Thursday 10 February 2011

Who gets the best jobs? Err, the best people

Unless you purposefully position yourself as some kind of crusading polemicist like Michael Moore, I believe it's reasonably common practice in a documentary to present balanced debate, or at least outline the opposition to your premise, if you have one. Every now and again, though, you see something which works so hard to show the opposite point of view that they seem to undermine their own argument.

I thought this was almost true of Richard Bilton's "Who gets the best jobs?", shown on the Beeb last week. He started out by claiming we're a society increasingly divided by privilege or the lack thereof, that we're retrenching to some kind of immediate post-Victorian position, even drawing comparisons early in the piece to "Upstairs Downstairs". He says that he thought that we were a society where jobs were given to those most talented and best suited to do them, but said that, "Evidence suggests I was wrong."

But some of the stats he quotes, and some of his case he studies, seemed to counter his argument to me. He states, for example, that while only 7% of children go to private schools, 60% of barristers went to 'independent schools'. Firstly, an independent school is not necessarily a fee-paying one any longer, so that's changed already and fuzzies the statistic, which needs better clarification to carry any weight. Secondly, while this does seem like a disproportionate number in that profession, it nonetheless means that 40% of them did not go to independent schools, a state of affairs I cannot believe to have been the case between the wars, for example. The Bar Council also now offers training to barristers to try to limit the tendency to go for applicants from better-off backgrounds, and 1,000 barristers per year go into state schools to try to demystify the profession.

He also cited PR companies, where as many as 30% of the staff of any given London PR firm can be entirely unpaid interns. He says, rightly, that living in London and working for nothing restricts the opportunities to people who can afford to bear that sort of expense in the first place. But that, I would suggest, is not a deliberate policy of the PR companies to 'weed out' poor people. I suspect they don't give a damn where their free labour comes from, provided they pull their weight - this is circumstance, not policy.

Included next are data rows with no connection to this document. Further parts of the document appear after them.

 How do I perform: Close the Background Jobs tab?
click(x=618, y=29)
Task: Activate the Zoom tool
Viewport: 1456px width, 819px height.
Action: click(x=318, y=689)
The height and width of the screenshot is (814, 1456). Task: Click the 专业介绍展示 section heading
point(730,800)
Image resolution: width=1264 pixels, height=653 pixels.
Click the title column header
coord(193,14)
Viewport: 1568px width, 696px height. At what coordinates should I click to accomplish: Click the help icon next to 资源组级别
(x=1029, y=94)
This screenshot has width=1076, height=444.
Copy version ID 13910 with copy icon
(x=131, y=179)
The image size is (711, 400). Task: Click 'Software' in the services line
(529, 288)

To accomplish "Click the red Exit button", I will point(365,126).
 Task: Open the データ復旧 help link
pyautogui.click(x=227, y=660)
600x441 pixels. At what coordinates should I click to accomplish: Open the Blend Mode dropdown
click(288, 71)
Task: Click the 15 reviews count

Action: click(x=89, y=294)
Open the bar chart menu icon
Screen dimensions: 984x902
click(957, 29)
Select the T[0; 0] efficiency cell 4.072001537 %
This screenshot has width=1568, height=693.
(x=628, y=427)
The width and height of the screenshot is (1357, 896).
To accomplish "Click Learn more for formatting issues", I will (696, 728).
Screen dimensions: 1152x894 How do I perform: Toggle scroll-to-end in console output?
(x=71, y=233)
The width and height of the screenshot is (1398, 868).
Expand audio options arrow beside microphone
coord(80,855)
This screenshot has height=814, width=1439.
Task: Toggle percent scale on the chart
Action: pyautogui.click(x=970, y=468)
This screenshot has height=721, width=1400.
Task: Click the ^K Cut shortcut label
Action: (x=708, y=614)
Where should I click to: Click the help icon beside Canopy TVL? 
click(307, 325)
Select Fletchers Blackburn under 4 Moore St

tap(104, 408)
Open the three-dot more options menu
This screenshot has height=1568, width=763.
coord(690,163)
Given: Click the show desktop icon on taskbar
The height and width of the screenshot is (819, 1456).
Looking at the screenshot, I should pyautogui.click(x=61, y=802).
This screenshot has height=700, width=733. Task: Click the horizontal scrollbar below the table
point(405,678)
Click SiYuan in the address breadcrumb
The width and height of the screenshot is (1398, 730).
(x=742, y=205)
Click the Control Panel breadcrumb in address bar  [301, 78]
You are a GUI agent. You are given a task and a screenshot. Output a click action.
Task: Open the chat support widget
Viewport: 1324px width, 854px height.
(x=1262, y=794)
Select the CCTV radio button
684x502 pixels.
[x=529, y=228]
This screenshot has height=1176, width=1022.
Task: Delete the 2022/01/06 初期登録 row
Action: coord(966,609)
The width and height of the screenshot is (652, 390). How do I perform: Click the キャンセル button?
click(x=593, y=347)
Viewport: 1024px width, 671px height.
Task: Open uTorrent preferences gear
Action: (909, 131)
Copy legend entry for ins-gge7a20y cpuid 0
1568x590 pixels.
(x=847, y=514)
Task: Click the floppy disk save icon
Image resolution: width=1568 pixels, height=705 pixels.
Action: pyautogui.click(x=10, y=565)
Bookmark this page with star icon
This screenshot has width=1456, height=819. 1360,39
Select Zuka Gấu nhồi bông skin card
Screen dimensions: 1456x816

And, in any case, so few of these interns go on to get a paid job at the end of their internship that they can hardly be said to be getting the 'best jobs'.

So, though he had powerful argument in his favour from the likes of Alan Milburn, I rather think he went too far in stating the opposite view. There was, of course, one thing in this programme which absolutely staggered me, and was quite the stand-out moment of the whole hour. A certain Peter Saunders, author of a book called "Social Mobility Myths" said at first, and entirely reasonably, "If you're bright, motivated and work hard, you will be, to a large extent, successful, almost irrespective of what kind of family you come from."

So far, so fair. It does rather back up what I'm saying about Mr Bilton's interviewees not really making his case for him, but then Mr Saunders went on to say, and I quote,

"There is an ability distribution across the social classes. On average you will find the ability level of children being born into middle class homes is higher, and that is what's driving the difference in occupational outcomes."

Now, despite this utterly stupefying comment completely contradicting what he'd just said, and in a weird, twisted way backing up the programme's central premise, this rather left Mr Bilton dumbfounded. Well it would, wouldn't it? It's completely fatuous to make such a claim. Now I freely admit to not having read his book, and am therefore making the huge error of commenting on his findings without seeing his methodology, but frankly, I don't care, because I seriously doubt there's any way of measuring this before the kids' circumstances have defined their achievements.

When the hell is this class-defined 'ability' being measured? Is it very young, before their education or lack thereof has kicked in? Because if it is, it's meaningless. Kids develop at different rates, so a seemingly dull toddler may blossom into a very bright teenager, and vice-versa, depending on their circumstances.

Which measure of 'ability' is he using? Intelligence comes in many forms, whether it's artistic, vocational or academic, and dismissing a kid who becomes an adult who lays bricks beautifully but can't quote Shakespeare or play the piano is extremely stupid. He may never have sat in front of a piano or been given the opportunity to read the classics. If you take a bright kid from a well-off family and dump him/her into a violent, poorly-performing state school, I seriously doubt his 'ability' would measure the same as if you'd put him through private school, and the same is no doubt true of the reverse.

As scientific claims go, this is a horrible one, and I can't believe it has any basis in fact - it's right up there with phrenology, astrology and the like and I find myself entirely unwilling to believe it. I can, frankly, imagine an entry in Mr Saunders' CV:

"1970 - Applied for position of Professor of Eugenics at University of Berlin, only to find the Chancellor had been forcibly removed some 25 years earlier and the course was no longer being taught."

So, to go back to Mr Bilton. By using nutters like that to back up (or not) his theory, and by showing too many examples of kids who've overcome their perceived disadvantages to do well, and professions trying to widen access, he thankfully left my belief that the best jobs go to the best people intact at the end of his programme.